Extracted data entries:
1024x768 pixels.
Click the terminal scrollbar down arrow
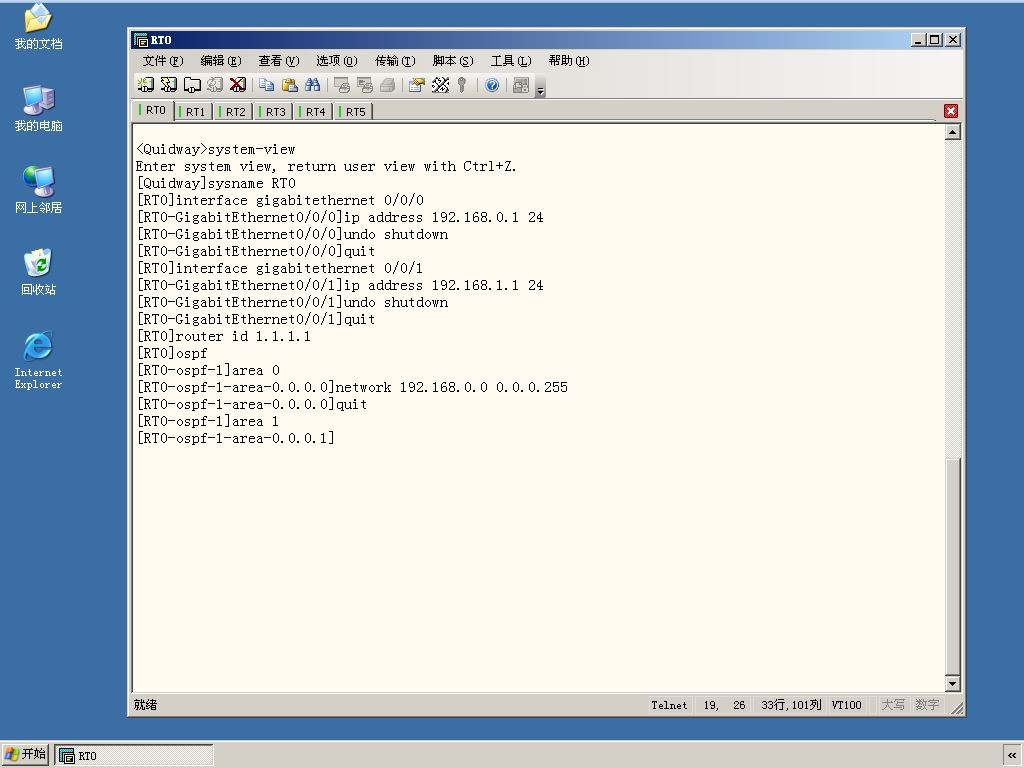coord(953,684)
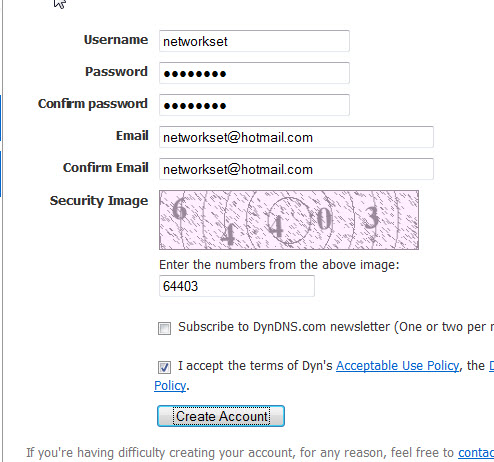Click the Username field containing networkset
The height and width of the screenshot is (462, 494).
point(254,41)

*Activity:*
Return all of the entries exactly as written, but drop any pictures they hold.

*Answer space:*
1024x768 pixels.
Click the terminal scrollbar down arrow
coord(953,684)
Click the Username field containing networkset
The height and width of the screenshot is (462, 494).
point(254,41)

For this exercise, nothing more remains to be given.